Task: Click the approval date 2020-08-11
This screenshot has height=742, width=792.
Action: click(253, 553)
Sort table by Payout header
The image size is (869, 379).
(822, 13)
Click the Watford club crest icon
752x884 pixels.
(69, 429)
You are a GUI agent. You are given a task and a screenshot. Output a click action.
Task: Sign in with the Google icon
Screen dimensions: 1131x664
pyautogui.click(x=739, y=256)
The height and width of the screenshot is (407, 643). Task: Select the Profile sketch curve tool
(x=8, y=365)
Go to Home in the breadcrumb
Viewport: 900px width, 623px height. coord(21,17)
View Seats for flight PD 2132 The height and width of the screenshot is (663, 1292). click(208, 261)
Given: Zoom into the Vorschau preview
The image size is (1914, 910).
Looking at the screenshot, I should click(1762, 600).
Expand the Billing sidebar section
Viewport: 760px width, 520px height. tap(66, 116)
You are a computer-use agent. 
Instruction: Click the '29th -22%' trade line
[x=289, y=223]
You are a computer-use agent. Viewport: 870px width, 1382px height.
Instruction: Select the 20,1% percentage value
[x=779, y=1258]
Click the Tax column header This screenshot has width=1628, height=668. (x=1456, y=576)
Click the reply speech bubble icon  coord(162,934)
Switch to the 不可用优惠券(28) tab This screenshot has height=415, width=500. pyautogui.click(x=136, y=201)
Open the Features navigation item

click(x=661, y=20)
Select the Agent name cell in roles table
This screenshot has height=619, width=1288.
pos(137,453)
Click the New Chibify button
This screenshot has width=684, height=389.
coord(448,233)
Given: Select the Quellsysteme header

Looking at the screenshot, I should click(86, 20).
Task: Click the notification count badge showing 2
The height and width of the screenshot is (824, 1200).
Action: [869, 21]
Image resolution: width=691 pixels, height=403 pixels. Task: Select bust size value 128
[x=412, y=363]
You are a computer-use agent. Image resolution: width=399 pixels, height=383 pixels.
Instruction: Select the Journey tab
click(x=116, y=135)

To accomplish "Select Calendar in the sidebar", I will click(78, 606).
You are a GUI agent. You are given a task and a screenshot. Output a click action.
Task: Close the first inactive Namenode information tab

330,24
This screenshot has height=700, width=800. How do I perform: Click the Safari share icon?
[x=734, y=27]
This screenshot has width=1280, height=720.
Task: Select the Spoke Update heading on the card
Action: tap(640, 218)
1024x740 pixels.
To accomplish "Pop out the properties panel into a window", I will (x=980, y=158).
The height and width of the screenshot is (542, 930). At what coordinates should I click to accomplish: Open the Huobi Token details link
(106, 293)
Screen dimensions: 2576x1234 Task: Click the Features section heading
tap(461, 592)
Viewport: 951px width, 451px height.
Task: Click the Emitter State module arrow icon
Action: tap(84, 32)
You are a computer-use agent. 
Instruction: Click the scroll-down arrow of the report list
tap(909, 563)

┄┄┄┄┄┄┄┄┄┄

▸ PROBLEM STATEMENT: Retype all of the records above without a single alteration.

▸ FINISHED EXERCISE:
Task: Click the approval date 2020-08-11
This screenshot has height=742, width=792.
Action: click(253, 553)
Sort table by Payout header
The image size is (869, 379).
(822, 13)
Click the Watford club crest icon
752x884 pixels.
(69, 429)
You are a GUI agent. You are given a task and a screenshot. Output a click action.
Task: Sign in with the Google icon
Screen dimensions: 1131x664
pyautogui.click(x=739, y=256)
The height and width of the screenshot is (407, 643). Task: Select the Profile sketch curve tool
(x=8, y=365)
Go to Home in the breadcrumb
Viewport: 900px width, 623px height. coord(21,17)
View Seats for flight PD 2132 The height and width of the screenshot is (663, 1292). click(208, 261)
Given: Zoom into the Vorschau preview
The image size is (1914, 910).
Looking at the screenshot, I should click(1762, 600).
Expand the Billing sidebar section
Viewport: 760px width, 520px height. tap(66, 116)
You are a computer-use agent. 
Instruction: Click the '29th -22%' trade line
[x=289, y=223]
You are a computer-use agent. Viewport: 870px width, 1382px height.
Instruction: Select the 20,1% percentage value
[x=779, y=1258]
Click the Tax column header This screenshot has width=1628, height=668. (x=1456, y=576)
Click the reply speech bubble icon  coord(162,934)
Switch to the 不可用优惠券(28) tab This screenshot has height=415, width=500. pyautogui.click(x=136, y=201)
Open the Features navigation item

click(x=661, y=20)
Select the Agent name cell in roles table
This screenshot has height=619, width=1288.
pos(137,453)
Click the New Chibify button
This screenshot has width=684, height=389.
coord(448,233)
Given: Select the Quellsysteme header

Looking at the screenshot, I should click(86, 20).
Task: Click the notification count badge showing 2
The height and width of the screenshot is (824, 1200).
Action: [869, 21]
Image resolution: width=691 pixels, height=403 pixels. Task: Select bust size value 128
[x=412, y=363]
You are a computer-use agent. Image resolution: width=399 pixels, height=383 pixels.
Instruction: Select the Journey tab
click(x=116, y=135)

To accomplish "Select Calendar in the sidebar", I will click(78, 606).
You are a GUI agent. You are given a task and a screenshot. Output a click action.
Task: Close the first inactive Namenode information tab

330,24
This screenshot has height=700, width=800. How do I perform: Click the Safari share icon?
[x=734, y=27]
This screenshot has width=1280, height=720.
Task: Select the Spoke Update heading on the card
Action: tap(640, 218)
1024x740 pixels.
To accomplish "Pop out the properties panel into a window", I will (x=980, y=158).
The height and width of the screenshot is (542, 930). At what coordinates should I click to accomplish: Open the Huobi Token details link
(106, 293)
Screen dimensions: 2576x1234 Task: Click the Features section heading
tap(461, 592)
Viewport: 951px width, 451px height.
Task: Click the Emitter State module arrow icon
Action: tap(84, 32)
You are a computer-use agent. 
Instruction: Click the scroll-down arrow of the report list
tap(909, 563)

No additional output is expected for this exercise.